The data: Begin
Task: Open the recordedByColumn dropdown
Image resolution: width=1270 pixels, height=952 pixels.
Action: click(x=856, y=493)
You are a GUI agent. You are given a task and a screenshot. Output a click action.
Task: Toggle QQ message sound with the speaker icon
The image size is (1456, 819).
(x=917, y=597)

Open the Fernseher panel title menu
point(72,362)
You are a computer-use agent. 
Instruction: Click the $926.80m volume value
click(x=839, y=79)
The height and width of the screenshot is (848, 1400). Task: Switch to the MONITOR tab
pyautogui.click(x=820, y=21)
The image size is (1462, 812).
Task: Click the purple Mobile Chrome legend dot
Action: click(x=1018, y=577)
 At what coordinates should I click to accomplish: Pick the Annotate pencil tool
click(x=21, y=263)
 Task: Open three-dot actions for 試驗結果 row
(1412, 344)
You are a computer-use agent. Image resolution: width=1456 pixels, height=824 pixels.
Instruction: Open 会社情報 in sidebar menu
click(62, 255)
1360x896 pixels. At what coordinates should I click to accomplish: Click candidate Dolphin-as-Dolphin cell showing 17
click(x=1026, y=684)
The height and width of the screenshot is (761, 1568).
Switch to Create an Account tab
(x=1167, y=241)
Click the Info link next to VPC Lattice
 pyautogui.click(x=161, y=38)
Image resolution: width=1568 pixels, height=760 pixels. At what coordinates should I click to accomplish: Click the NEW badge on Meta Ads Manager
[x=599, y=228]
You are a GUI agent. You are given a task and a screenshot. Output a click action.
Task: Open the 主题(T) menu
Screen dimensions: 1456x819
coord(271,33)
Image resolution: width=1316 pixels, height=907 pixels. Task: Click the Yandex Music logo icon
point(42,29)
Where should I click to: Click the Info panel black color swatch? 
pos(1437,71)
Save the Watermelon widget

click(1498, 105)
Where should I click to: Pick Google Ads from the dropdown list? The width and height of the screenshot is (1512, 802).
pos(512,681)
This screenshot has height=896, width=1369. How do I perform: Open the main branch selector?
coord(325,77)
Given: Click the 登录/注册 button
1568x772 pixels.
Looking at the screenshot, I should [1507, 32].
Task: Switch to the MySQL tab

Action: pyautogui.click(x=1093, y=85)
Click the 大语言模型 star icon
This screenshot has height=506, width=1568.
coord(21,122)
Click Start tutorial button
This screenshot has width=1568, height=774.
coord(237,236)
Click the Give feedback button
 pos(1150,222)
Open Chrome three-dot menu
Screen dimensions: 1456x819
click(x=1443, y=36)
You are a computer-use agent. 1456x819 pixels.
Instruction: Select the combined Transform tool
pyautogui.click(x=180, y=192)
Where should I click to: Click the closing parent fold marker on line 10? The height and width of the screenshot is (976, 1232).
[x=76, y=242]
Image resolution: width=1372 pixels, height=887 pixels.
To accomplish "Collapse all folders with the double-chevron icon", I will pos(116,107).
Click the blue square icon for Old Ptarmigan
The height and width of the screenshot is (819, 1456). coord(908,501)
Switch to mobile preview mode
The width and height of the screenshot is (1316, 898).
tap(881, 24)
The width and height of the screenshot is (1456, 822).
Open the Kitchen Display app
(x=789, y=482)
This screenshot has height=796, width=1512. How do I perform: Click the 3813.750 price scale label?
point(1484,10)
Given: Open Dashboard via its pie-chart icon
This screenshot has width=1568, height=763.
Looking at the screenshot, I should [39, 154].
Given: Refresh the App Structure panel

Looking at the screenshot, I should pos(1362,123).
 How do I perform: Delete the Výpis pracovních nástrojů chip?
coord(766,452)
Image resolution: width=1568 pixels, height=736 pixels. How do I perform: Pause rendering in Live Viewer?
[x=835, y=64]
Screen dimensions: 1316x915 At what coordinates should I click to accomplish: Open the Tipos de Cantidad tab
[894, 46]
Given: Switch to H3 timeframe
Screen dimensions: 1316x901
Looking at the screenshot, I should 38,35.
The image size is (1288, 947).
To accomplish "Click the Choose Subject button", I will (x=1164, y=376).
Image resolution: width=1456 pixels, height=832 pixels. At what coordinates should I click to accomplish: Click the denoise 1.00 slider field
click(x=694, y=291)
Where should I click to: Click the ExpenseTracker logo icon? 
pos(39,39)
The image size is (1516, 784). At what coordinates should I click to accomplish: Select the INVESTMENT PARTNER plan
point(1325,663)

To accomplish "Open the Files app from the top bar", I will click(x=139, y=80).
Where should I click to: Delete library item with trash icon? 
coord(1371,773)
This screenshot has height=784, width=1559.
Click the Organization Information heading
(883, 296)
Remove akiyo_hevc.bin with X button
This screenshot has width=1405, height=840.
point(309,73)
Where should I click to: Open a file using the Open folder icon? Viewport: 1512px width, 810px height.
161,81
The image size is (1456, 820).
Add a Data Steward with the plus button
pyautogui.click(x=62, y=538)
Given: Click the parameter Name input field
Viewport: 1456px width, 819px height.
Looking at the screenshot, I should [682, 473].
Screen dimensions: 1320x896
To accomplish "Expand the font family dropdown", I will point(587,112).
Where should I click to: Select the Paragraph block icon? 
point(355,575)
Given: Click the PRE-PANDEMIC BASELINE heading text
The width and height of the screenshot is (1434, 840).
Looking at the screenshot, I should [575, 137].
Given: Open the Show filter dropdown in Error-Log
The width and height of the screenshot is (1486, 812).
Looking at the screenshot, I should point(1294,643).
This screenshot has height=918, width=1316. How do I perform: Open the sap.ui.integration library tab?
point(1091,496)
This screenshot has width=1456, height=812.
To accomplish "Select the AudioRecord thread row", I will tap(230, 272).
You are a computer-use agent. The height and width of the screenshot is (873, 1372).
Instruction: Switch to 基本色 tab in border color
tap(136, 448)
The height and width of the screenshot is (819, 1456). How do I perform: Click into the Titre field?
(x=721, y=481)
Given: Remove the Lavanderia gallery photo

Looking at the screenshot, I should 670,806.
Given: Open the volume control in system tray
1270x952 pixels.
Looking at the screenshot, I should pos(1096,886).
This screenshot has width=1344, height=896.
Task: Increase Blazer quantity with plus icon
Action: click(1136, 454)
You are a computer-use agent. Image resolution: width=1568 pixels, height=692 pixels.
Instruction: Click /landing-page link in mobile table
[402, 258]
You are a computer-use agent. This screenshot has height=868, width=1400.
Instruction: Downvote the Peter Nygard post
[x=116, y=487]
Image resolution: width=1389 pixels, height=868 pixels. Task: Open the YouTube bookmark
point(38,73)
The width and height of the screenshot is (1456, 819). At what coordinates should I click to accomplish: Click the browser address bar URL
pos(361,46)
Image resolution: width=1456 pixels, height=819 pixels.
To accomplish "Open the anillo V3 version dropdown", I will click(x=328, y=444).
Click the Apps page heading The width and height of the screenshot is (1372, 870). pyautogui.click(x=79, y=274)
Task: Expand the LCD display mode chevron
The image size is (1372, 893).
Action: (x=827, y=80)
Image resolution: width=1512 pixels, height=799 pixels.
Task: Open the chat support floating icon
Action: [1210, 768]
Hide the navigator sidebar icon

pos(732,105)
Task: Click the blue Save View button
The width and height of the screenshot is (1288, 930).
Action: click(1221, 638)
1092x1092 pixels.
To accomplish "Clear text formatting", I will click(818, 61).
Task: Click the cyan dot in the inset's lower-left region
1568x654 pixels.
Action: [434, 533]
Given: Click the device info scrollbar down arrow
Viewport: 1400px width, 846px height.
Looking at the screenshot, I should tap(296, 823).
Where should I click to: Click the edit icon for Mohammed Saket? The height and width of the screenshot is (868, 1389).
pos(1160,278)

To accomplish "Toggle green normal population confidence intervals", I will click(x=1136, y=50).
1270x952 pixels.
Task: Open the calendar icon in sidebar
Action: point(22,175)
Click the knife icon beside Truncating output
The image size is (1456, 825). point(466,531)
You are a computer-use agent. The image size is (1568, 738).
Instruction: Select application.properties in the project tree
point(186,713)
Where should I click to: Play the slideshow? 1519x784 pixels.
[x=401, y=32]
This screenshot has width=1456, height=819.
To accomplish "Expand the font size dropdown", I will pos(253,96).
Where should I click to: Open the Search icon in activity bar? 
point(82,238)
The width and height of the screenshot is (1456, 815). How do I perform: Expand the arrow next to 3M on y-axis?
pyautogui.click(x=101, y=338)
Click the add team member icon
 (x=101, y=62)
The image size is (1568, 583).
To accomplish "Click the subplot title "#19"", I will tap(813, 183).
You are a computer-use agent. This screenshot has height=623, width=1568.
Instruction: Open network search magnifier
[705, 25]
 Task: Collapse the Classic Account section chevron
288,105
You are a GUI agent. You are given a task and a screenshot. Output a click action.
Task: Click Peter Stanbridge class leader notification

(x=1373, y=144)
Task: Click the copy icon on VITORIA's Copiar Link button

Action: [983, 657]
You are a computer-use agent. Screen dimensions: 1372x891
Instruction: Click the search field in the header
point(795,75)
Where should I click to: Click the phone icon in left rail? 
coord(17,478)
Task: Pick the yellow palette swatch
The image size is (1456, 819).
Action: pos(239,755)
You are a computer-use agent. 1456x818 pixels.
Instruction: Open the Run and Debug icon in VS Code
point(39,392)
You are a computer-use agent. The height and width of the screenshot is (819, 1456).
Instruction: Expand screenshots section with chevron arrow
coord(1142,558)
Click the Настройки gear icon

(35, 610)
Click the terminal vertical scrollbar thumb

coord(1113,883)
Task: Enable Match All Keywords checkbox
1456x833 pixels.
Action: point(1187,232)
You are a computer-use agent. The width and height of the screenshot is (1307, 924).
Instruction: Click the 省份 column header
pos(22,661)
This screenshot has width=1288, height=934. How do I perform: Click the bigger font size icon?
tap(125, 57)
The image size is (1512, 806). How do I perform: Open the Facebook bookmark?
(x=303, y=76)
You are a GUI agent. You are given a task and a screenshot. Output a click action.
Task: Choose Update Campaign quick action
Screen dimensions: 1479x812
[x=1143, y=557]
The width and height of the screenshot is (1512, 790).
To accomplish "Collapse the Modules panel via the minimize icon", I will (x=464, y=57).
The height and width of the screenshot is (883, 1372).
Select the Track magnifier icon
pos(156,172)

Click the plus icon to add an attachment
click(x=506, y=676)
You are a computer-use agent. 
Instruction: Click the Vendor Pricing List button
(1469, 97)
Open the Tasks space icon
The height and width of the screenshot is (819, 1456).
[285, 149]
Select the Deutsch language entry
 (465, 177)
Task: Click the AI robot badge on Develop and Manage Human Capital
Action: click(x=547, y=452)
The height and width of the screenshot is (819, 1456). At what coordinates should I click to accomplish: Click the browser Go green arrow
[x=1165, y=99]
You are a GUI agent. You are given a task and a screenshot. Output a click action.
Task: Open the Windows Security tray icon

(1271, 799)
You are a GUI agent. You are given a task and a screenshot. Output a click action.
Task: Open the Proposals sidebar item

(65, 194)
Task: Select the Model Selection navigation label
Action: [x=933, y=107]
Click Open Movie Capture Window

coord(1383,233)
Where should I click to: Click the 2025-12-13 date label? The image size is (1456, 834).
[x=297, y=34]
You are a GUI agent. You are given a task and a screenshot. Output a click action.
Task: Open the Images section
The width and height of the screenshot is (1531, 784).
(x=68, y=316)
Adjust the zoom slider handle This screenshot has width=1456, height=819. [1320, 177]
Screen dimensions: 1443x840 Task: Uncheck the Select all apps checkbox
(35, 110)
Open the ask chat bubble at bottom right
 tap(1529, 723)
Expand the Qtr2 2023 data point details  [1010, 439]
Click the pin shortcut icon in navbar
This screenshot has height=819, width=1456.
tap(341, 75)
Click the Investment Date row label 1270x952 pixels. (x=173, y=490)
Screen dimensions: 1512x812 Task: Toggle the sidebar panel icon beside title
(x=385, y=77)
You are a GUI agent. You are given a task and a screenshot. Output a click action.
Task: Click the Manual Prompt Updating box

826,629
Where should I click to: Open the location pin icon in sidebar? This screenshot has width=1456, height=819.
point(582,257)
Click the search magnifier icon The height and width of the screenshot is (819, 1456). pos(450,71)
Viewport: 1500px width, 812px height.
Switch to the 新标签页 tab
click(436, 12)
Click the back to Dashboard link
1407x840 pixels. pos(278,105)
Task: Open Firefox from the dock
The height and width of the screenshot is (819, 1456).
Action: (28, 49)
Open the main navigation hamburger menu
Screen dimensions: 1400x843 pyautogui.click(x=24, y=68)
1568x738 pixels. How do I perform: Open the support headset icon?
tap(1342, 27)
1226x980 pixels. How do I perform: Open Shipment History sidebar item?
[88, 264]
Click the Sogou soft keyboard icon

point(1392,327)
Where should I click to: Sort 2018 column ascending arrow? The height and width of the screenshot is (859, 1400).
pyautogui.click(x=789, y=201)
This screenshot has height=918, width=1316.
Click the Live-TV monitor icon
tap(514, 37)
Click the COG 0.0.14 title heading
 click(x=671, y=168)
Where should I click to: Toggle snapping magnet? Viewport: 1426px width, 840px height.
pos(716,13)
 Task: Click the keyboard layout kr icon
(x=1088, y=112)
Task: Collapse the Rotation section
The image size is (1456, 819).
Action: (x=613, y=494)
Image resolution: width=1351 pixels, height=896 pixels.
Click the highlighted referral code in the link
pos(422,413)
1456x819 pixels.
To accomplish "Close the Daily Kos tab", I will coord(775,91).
The data: End
Work instruction:
Show all lines above containing "text".

Solution:
Given: Click the PRE-PANDEMIC BASELINE heading text
To accomplish "Clear text formatting", I will click(818, 61).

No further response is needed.